» WHAT THE TASK REQUIRES: Starting at the line that contains "Given: Preview the", reproduce only the lines through the end of the data, exactly, including both the first and the last; skip the pictures.

- Opening Delimiter -

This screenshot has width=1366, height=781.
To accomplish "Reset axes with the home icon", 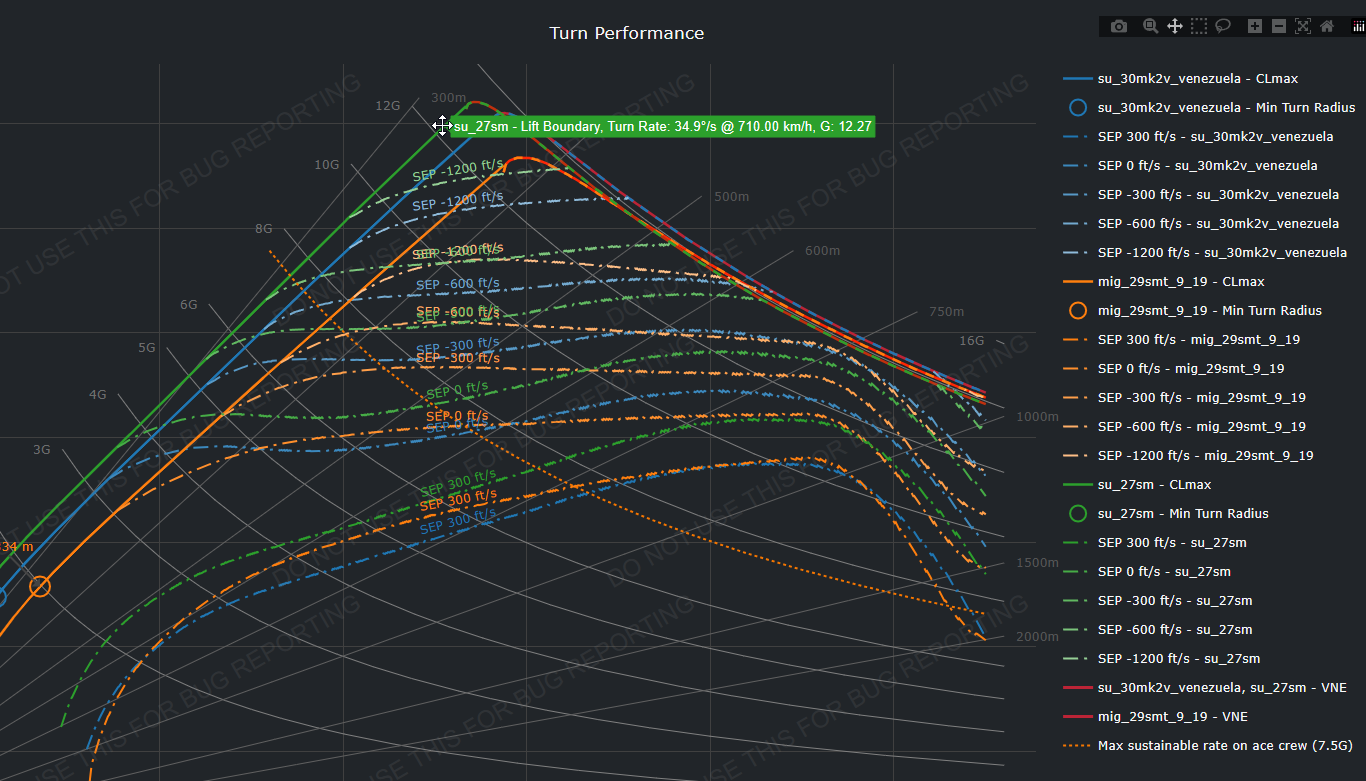I will [1327, 26].
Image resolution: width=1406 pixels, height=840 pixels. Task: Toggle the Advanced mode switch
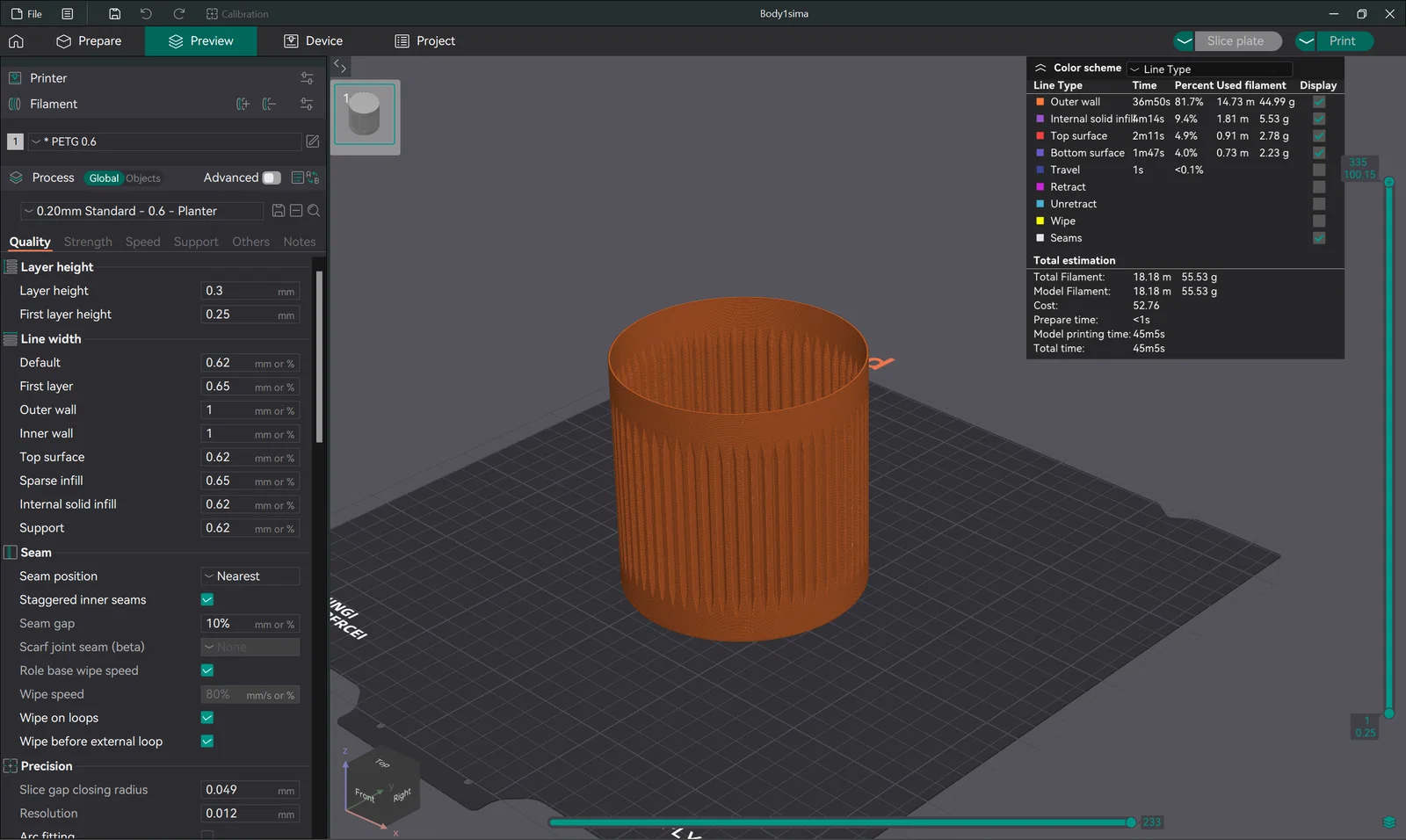tap(271, 177)
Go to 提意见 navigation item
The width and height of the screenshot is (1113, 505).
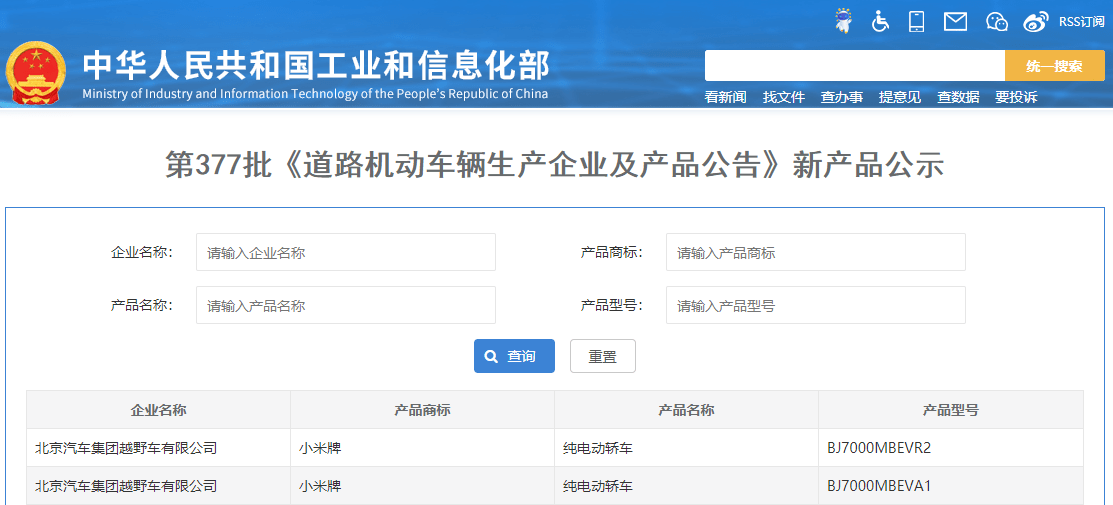pos(899,97)
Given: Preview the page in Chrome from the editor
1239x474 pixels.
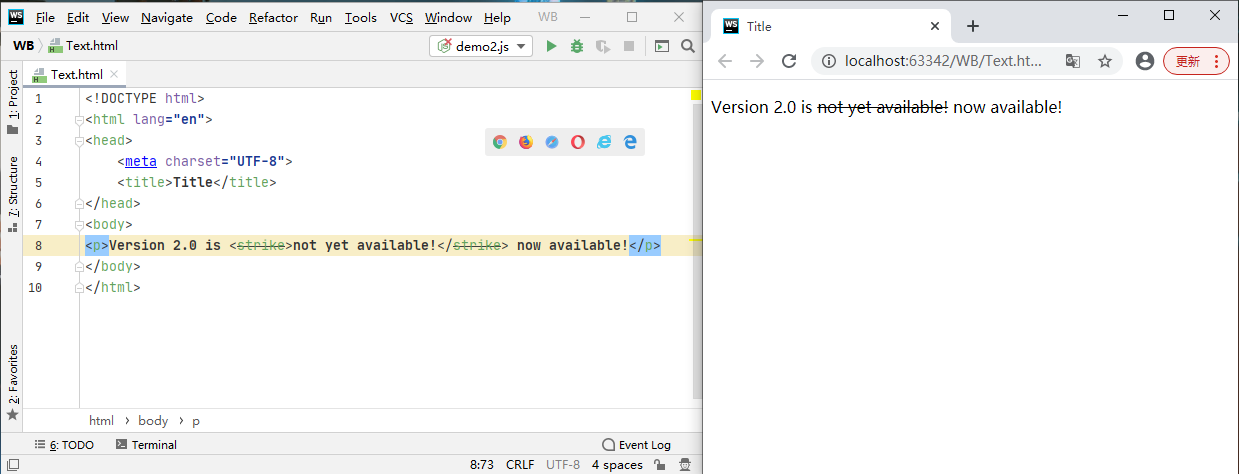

- Closing Delimiter -

» EXERCISE SOLUTION:
Given: Preview the page in Chrome from the editor
1239x474 pixels.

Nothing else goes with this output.